Frances “Francie” Miller, born October 15, 1937, was a child who lived in New Jersey, Florida and Panama during WWII. A younger sister to Martha Holland, she talks about the nightmares she had about the war and the time she spent with her father on the military base when he was a PX in the Panama Canal.
This is an ID bracelet. I don’t know if it was sort of considered important for every kid to have one, in case they got separated from their families during an air raid or something. But I used it mainly as a hopscotch token. I don’t know if you know about hopscotch, but it’s a thing where you draw squares, and then you throw your token into number 1, 2, 3, and then you hop over it when you get to it each time. You can barely see my name anymore, because this was a fabulous hopscotch token. I can’t tell you if it was a serious attempt to ID me, but I’m assuming it must have been.
I have two dreams that are occurring still, and they have to come out of the war years. One of them was of myself rushing around in the garden. My mother is weeding, oblivious to the bombs dropping out of the sky. And I’m, you know, catching them, trying to keep her from being blown up. That’s one of the dreams that I have had. I don’t have them anymore, but I had them a lot. So obviously there was something going on in the kid brain that was aware of stuff happening out there that I wasn’t sort of processing. I don’t think I have pictures of bombs dropping that I drew in kindergarten or anything. That dream was really something.
The other one involved a trapdoor in my grandfather’s closet, which actually went to our attic. But when I dreamed about it, it went to Europe directly. If I went through the trapdoor, I could find bombed-out Europe. How I knew about it as a kid, I don’t know. It must have been photographs. Oh, no, it was newsreels. But I’d bring kids back through the trapdoor to my house.
Then one day I went to sleep, I couldn’t get through the trapdoor anymore, I was too big. Awhh, it was awful. I woke up weeping. But obviously, my subconscious had gotten tired of my thinking that I was going to be, you know, rescuing kids from Europe, so it gave me a good knock on the head.
School on Panamanian Army Base
And you went to school. I went to school with a lot of kids who were actually Panamanian, I think, because I learned how to fight in that school year. Took that skill home with me, which was not appreciated by the rather nice, middle-class school I went to when I got home. It was on the playground type of fighting, you know. They would call you “gringa,” and off we’d go.
But, you see, none of this is as if I was aware of why I was there. I remember the school would let you out when a ship was coming through the canal taking soldiers and sailors home. The ships would go up and down, and the sailors, when they could see all of these kids lined up, they’d fling they’re hats to us. And their hats all had their names on them. And I wore that hat for four years after the war; I was really, very proud of that hat. If it had an address on it, I might have written to him. I have no idea where it went.
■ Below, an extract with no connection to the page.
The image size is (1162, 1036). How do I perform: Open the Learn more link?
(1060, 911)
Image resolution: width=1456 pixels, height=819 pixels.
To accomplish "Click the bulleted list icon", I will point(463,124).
My mother probably decided, after four years of hard wear, it needed to go to the dump.
End of War
Then, after the end of the war, my father celebrated with me with a banana split. I had never even heard of a banana split, but here was this huge bowl of ice cream, my gosh, with all, you know, this stuff on it. I tried hard, I managed to eat about a quarter of it, and he helped, of course. But, you know, it was sort of a huge indulgence.